### HOW TO COMPLETE THIS TASK
In the data below, the answer is the run of lines from the line containing "Click the add-to-list icon beside title" through the line containing "Screen dimensions: 317x708", both included; print it exactly and nothing else.

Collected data

____________________

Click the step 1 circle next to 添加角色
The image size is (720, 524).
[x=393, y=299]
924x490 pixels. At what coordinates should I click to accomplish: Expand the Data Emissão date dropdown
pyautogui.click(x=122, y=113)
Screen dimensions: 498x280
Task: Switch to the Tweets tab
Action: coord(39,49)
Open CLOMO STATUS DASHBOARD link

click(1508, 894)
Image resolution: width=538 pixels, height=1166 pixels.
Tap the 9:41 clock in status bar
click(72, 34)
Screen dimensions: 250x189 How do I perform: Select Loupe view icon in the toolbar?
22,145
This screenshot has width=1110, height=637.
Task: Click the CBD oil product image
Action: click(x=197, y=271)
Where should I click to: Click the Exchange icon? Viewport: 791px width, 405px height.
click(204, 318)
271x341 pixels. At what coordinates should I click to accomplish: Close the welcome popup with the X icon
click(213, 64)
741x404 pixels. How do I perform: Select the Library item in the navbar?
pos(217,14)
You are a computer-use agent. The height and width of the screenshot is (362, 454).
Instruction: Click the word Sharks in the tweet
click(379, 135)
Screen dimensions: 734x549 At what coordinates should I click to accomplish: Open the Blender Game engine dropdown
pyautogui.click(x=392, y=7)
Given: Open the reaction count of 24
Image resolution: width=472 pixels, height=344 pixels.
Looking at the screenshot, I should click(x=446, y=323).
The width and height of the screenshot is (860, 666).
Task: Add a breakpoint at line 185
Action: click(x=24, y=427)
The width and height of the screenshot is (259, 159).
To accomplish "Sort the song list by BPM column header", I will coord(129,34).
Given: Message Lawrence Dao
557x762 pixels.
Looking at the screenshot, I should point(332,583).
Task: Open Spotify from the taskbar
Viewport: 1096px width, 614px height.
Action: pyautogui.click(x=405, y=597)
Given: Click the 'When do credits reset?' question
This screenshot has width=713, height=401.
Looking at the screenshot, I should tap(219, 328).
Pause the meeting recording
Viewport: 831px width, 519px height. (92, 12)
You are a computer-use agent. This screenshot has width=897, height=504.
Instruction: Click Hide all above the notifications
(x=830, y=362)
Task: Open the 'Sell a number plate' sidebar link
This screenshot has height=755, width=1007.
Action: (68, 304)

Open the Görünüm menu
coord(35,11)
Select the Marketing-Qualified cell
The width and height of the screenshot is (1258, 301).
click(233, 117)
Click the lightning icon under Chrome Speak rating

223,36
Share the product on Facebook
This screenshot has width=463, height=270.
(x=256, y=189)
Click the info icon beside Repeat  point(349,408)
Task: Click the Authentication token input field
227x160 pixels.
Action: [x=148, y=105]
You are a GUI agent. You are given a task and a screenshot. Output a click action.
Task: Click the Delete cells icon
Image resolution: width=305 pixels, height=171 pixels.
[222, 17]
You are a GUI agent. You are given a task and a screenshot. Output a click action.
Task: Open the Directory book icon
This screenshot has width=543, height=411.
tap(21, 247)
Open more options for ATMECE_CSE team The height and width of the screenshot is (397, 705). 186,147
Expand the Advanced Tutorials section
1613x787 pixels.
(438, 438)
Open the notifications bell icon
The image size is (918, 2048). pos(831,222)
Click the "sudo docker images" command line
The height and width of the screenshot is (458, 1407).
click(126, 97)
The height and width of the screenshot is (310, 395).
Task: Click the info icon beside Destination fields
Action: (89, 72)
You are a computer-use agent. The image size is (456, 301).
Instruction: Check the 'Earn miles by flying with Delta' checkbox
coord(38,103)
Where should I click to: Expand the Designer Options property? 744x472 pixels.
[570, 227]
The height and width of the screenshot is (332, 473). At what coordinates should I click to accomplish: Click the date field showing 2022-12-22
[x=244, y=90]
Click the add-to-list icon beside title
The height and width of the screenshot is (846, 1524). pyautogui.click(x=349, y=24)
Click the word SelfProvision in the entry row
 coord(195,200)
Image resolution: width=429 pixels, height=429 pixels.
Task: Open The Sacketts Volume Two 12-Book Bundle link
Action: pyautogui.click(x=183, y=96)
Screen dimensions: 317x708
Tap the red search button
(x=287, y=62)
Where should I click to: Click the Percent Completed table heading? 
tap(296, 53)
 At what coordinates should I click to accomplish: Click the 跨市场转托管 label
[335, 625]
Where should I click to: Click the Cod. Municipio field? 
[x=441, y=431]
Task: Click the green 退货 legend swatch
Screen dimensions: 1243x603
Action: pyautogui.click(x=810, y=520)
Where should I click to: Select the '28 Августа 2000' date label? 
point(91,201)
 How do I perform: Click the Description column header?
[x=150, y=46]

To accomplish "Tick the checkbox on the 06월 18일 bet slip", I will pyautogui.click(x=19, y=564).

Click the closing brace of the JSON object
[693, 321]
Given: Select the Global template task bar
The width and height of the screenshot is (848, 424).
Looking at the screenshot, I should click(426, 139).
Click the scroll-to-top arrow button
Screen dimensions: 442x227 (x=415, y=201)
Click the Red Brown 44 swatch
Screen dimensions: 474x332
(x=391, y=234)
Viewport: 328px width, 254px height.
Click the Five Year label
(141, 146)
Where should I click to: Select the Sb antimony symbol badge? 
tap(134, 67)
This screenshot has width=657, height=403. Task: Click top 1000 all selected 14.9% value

____________________

### WORKED SOLUTION
Click the add-to-list icon beside title
The height and width of the screenshot is (846, 1524). pyautogui.click(x=349, y=24)
Click the word SelfProvision in the entry row
 coord(195,200)
Image resolution: width=429 pixels, height=429 pixels.
Task: Open The Sacketts Volume Two 12-Book Bundle link
Action: pyautogui.click(x=183, y=96)
Screen dimensions: 317x708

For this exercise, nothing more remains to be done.